Lamborghini Miura SVR: la supercar più bella di sempre restaurata dalla Casa del Toro [FOTO]

/

Il Lamborghini Polo Storico ha completato il restauro di una delle Miura più famose della storia, la Miura SVR, esibita sulla pista di Nakayama in Giappone in occasione della consegna al cliente

E’ storicamente accertato che sono state solo 763 le Lamborghini Miura prodotte tra il 1966 ed il 1972 nello stabilimento di Sant’Agata Bolognese (Bo). Le Miura costruite al di fuori di Sant’Agata, invece, sono state molte di più, visto che numerosi produttori di modellini hanno realizzato una versione in scala di una delle vetture più iconiche della storia automobilistica.

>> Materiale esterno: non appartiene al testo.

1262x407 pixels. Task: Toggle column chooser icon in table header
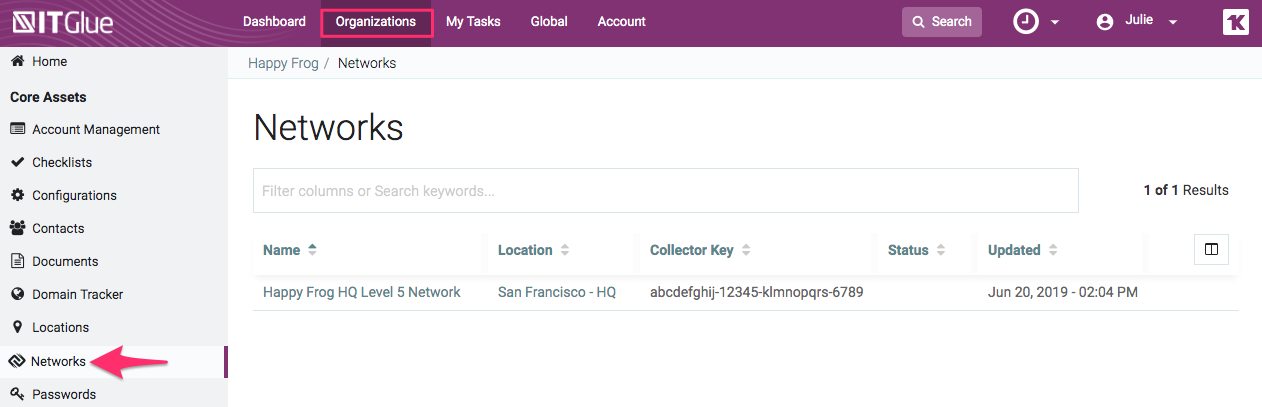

Il Lamborghini Polo Storico ha completato il restauro di una delle Miura più famose della storia, la Miura SVR, esibita sulla pista di Nakayama in Giappone in occasione della consegna al cliente.

La Giapponese Kyosho, con la sua Lamborghini Miura SV prima e SVR poi, entrambe realizzate in scala 1:18, è stata uno di questi. La Kyosho SVR, soprattutto, è entrata nella leggenda del collezionismo, perché ritrae una delle Miura più da sogno costruite: la SVR, evoluzione in vettura da corsa della famosa Jota, realizzata dall’allora collaudatore di Lamborghini, Bob Wallace, ed utilizzata anche dai disegnatori del fumetto Giapponese “La volpe da corsa”.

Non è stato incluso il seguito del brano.